◆ Text segment

++++

Personal information
- Born: Jorge Moisés Cori Tello 30 July 1995 (age 31) Lima, Peru

Chess career
- Country: Peru
- Title: Grandmaster (2010)
- FIDE rating: 2575 (September 2026)
- Peak rating: 2689 (November 2018)
- Peak ranking: No. 52 (January 2019)

= Jorge Cori =

Peruvian chess grandmaster (born 1995)

Jorge Moisés Cori Tello (/es/, born 30 July 1995) is a Peruvian chess grandmaster. A former chess prodigy, he was twice world champion and four-time Pan American champion in his age category. Cori competed in the FIDE World Cup in 2011, 2013, 2017, 2019, 2021 and 2025. He has played for the Peruvian team in the Chess Olympiad since 2010.

++++

[Screenshot grounding data]

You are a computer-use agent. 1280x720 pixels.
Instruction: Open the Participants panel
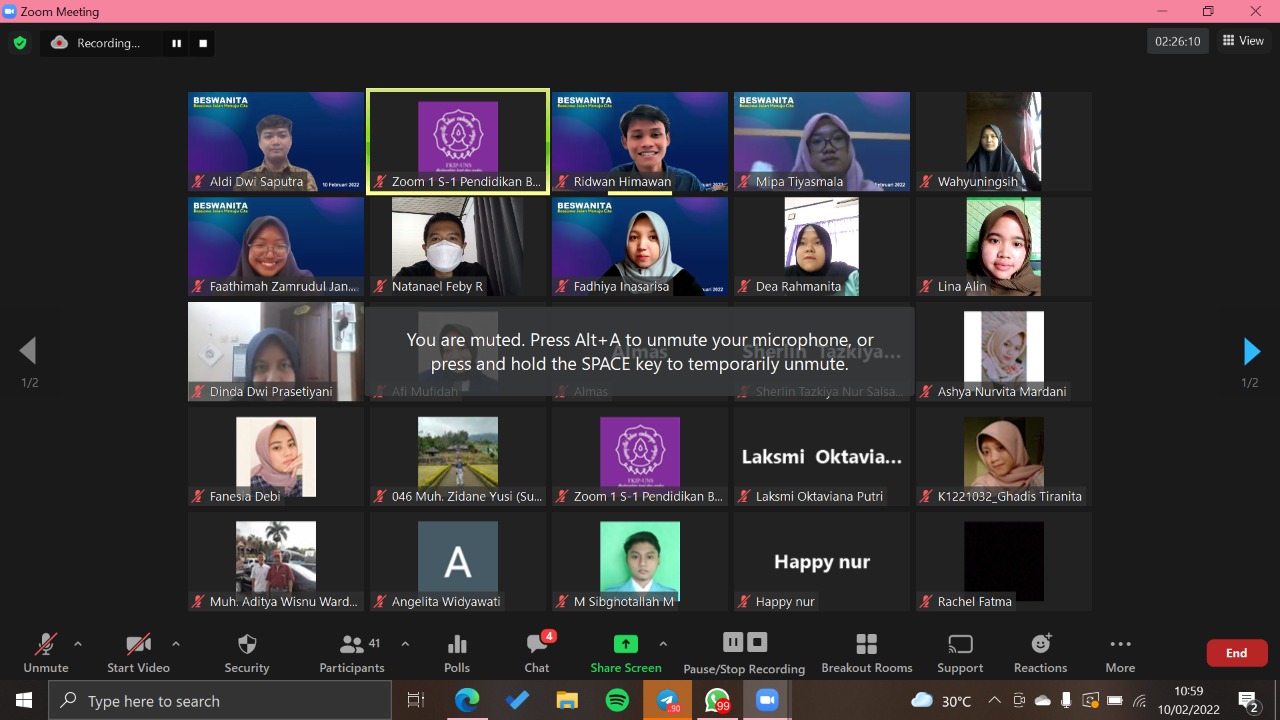coord(352,652)
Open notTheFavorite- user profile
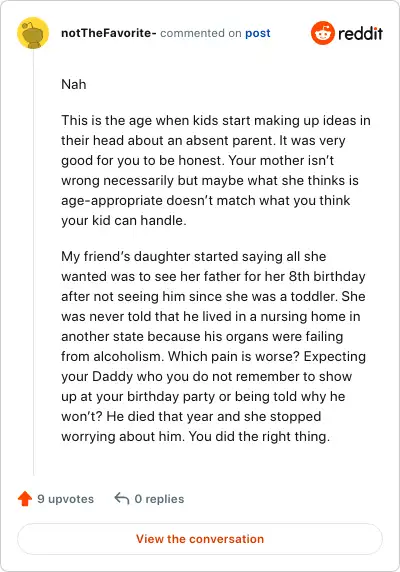Viewport: 400px width, 572px height. point(109,33)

++++

◆ Activity 1
Using the profile of Jorge Cori, decide whether each statement agrees with it. Answer yes or no and quote the words that decide it. (a) Cori earned the grandmaster title in 2010. (b) Cori was a three-time Pan American champion in his age category. (c) Cori competed in the FIDE World Cup in 2015.
◆ Activity 2
According to the profile of Jorge Cori, what was his peak FIDE rating, and when did he reach it?
The listing stands apart from the profile of Jorge Cori.

◆ Solution 1
(a) Yes: "Title: Grandmaster (2010)"
(b) No: "four-time Pan American champion in his age category"
(c) No: "Cori competed in the FIDE World Cup in 2011, 2013, 2017, 2019, 2021 and 2025."

◆ Solution 2
2689, in November 2018.